EXERCISE PROMPT:
In the data below, one line contains "Given: Collapse the left navigation sidebar" and a later one contains "Viewport: 856px width, 400px height.". Print both, with every line between them, exactly and alone.

EXTRACTED MATERIAL:
● ● ● ●

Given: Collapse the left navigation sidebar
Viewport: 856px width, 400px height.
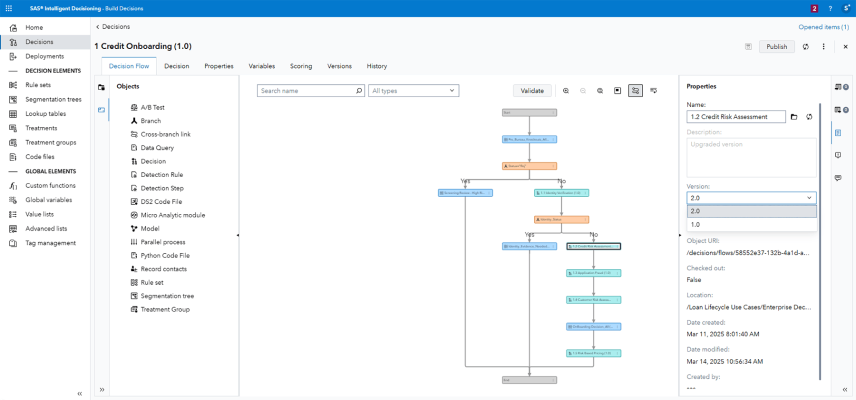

● ● ● ●

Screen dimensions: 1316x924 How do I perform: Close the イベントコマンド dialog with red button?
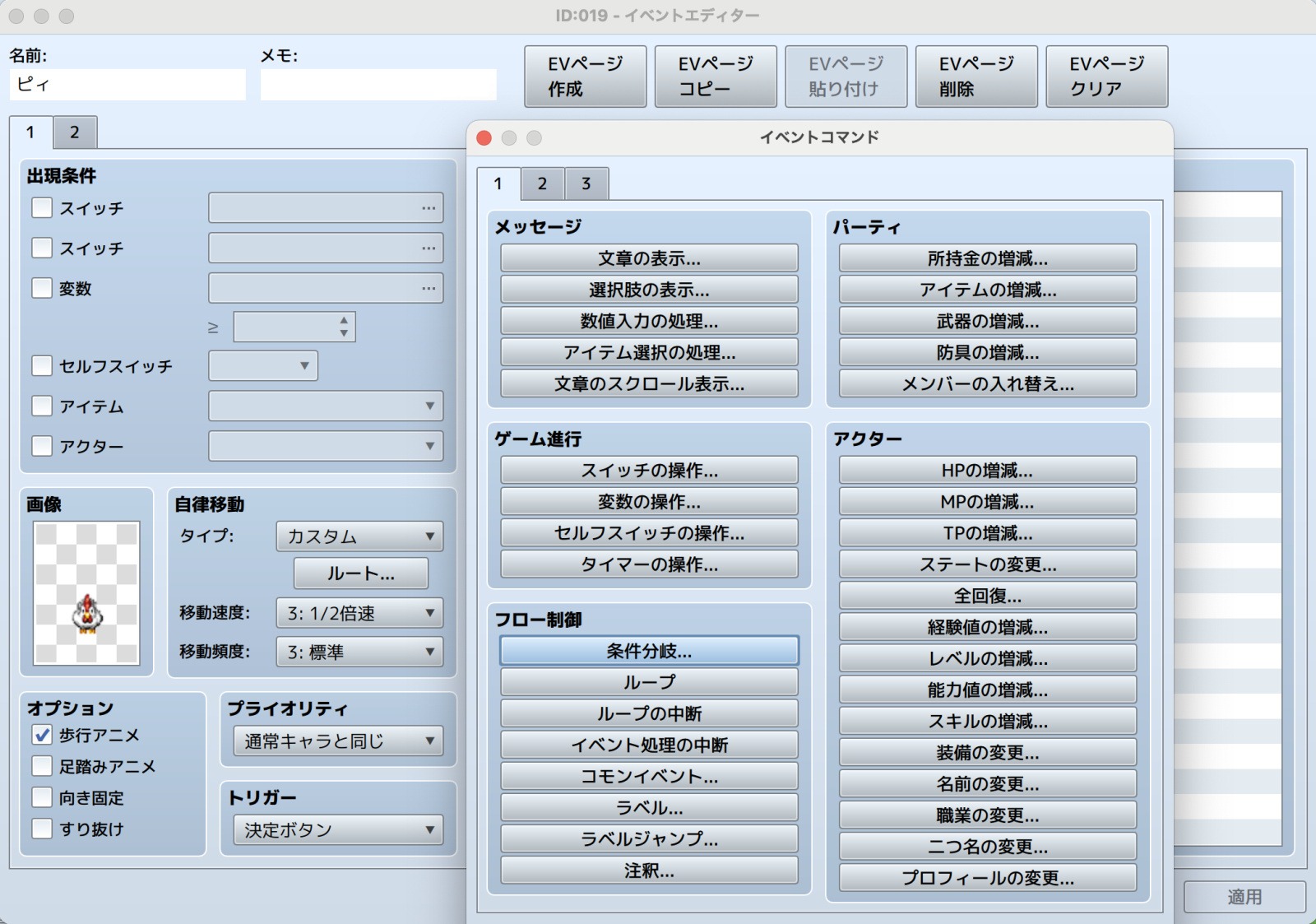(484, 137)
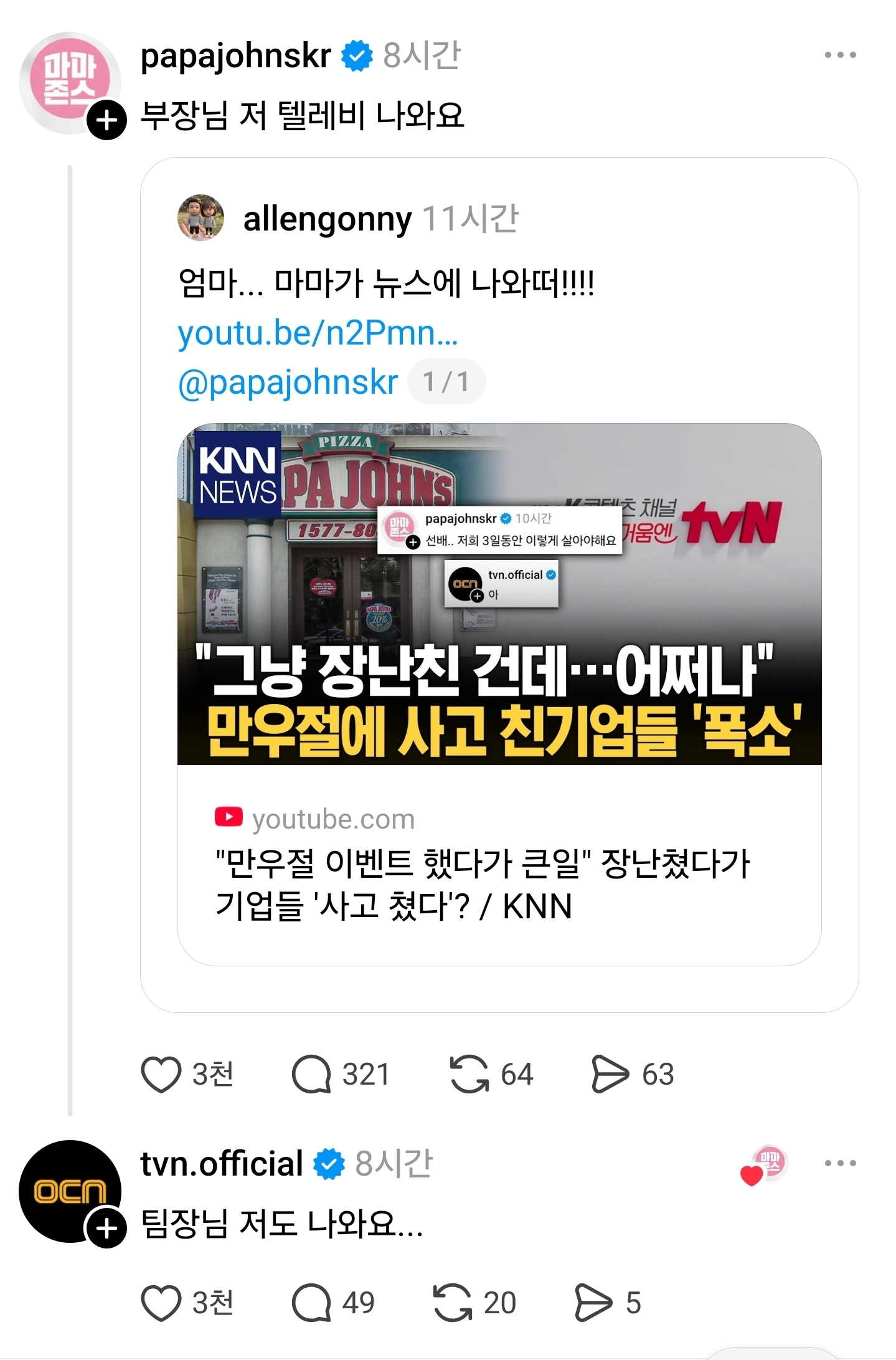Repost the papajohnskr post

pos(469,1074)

● ● ● ●

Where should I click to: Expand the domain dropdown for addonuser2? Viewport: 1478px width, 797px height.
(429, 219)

● ● ● ●

SOLVED EXERCISE:
Given: Collapse the left navigation sidebar
Viewport: 856px width, 400px height.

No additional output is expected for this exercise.